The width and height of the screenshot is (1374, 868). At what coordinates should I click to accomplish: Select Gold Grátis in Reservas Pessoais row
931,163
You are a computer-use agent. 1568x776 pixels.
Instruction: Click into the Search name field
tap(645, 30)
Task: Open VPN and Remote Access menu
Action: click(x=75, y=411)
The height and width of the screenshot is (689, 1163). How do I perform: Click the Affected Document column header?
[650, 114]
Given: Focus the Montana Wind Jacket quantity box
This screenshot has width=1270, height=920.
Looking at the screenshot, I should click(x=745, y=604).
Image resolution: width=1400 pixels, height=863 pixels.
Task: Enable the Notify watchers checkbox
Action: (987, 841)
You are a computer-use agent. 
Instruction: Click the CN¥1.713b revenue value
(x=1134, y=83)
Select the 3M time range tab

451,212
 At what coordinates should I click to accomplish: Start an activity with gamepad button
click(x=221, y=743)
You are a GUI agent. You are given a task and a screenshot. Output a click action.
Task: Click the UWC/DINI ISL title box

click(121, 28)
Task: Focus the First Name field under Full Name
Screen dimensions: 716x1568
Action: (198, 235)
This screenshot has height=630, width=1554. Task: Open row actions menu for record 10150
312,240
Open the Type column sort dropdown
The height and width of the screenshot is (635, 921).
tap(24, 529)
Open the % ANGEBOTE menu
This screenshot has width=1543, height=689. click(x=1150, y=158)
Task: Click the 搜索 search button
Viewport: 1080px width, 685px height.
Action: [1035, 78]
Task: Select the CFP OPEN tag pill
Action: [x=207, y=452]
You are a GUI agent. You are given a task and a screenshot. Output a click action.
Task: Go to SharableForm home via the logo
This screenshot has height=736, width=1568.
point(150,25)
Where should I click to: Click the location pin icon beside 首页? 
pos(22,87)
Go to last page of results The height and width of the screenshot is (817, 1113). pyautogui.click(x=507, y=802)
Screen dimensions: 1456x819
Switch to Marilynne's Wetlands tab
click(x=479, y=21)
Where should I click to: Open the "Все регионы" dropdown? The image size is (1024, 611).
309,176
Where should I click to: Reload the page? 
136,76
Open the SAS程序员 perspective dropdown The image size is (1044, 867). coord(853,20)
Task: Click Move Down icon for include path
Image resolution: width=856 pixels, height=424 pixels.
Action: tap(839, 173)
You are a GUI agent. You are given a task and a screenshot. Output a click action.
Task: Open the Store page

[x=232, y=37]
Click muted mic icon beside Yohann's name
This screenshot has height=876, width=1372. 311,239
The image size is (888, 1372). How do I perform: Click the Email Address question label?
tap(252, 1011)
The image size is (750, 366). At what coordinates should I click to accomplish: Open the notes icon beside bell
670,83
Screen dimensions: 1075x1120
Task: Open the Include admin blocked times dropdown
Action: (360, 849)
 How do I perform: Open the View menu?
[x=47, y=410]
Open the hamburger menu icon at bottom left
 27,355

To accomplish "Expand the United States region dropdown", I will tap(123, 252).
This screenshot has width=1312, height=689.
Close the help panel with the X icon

----

### The task
Switch "Instruction" to "Goal" wherever it occurs in the items above, and write out all the lines again with nothing else changed.

### Written response
The width and height of the screenshot is (1374, 868). At what coordinates should I click to accomplish: Select Gold Grátis in Reservas Pessoais row
931,163
You are a computer-use agent. 1568x776 pixels.
Goal: Click into the Search name field
tap(645, 30)
Task: Open VPN and Remote Access menu
Action: click(x=75, y=411)
The height and width of the screenshot is (689, 1163). How do I perform: Click the Affected Document column header?
[650, 114]
Given: Focus the Montana Wind Jacket quantity box
This screenshot has width=1270, height=920.
Looking at the screenshot, I should click(x=745, y=604).
Image resolution: width=1400 pixels, height=863 pixels.
Task: Enable the Notify watchers checkbox
Action: (987, 841)
You are a computer-use agent. 
Goal: Click the CN¥1.713b revenue value
(x=1134, y=83)
Select the 3M time range tab

451,212
 At what coordinates should I click to accomplish: Start an activity with gamepad button
click(x=221, y=743)
You are a GUI agent. You are given a task and a screenshot. Output a click action.
Task: Click the UWC/DINI ISL title box

click(121, 28)
Task: Focus the First Name field under Full Name
Screen dimensions: 716x1568
Action: (198, 235)
This screenshot has height=630, width=1554. Task: Open row actions menu for record 10150
312,240
Open the Type column sort dropdown
The height and width of the screenshot is (635, 921).
tap(24, 529)
Open the % ANGEBOTE menu
This screenshot has width=1543, height=689. click(x=1150, y=158)
Task: Click the 搜索 search button
Viewport: 1080px width, 685px height.
Action: [1035, 78]
Task: Select the CFP OPEN tag pill
Action: [x=207, y=452]
You are a GUI agent. You are given a task and a screenshot. Output a click action.
Task: Go to SharableForm home via the logo
This screenshot has height=736, width=1568.
point(150,25)
Where should I click to: Click the location pin icon beside 首页? 
pos(22,87)
Go to last page of results The height and width of the screenshot is (817, 1113). pyautogui.click(x=507, y=802)
Screen dimensions: 1456x819
Switch to Marilynne's Wetlands tab
click(x=479, y=21)
Where should I click to: Open the "Все регионы" dropdown? The image size is (1024, 611).
309,176
Where should I click to: Reload the page? 
136,76
Open the SAS程序员 perspective dropdown The image size is (1044, 867). coord(853,20)
Task: Click Move Down icon for include path
Image resolution: width=856 pixels, height=424 pixels.
Action: tap(839, 173)
You are a GUI agent. You are given a task and a screenshot. Output a click action.
Task: Open the Store page

[x=232, y=37]
Click muted mic icon beside Yohann's name
This screenshot has height=876, width=1372. 311,239
The image size is (888, 1372). How do I perform: Click the Email Address question label?
tap(252, 1011)
The image size is (750, 366). At what coordinates should I click to accomplish: Open the notes icon beside bell
670,83
Screen dimensions: 1075x1120
Task: Open the Include admin blocked times dropdown
Action: (360, 849)
 How do I perform: Open the View menu?
[x=47, y=410]
Open the hamburger menu icon at bottom left
 27,355

To accomplish "Expand the United States region dropdown", I will tap(123, 252).
This screenshot has width=1312, height=689.
Close the help panel with the X icon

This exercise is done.